Task statement »
Retype the entries below exactly, but begin at the line containing "Enable the Order Discounts checkbox" and end at the last line.

──────── Task data

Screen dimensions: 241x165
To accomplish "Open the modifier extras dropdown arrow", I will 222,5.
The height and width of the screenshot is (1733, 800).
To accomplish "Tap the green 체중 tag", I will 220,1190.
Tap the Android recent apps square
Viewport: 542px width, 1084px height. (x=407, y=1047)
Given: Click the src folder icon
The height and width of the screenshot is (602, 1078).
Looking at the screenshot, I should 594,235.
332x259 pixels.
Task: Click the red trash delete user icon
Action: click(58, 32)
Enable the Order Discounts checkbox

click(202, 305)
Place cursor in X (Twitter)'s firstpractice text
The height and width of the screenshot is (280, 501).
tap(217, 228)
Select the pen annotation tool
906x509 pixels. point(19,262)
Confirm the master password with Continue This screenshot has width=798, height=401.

────────────────

Your solution »
Enable the Order Discounts checkbox

click(202, 305)
Place cursor in X (Twitter)'s firstpractice text
The height and width of the screenshot is (280, 501).
tap(217, 228)
Select the pen annotation tool
906x509 pixels. point(19,262)
Confirm the master password with Continue This screenshot has width=798, height=401.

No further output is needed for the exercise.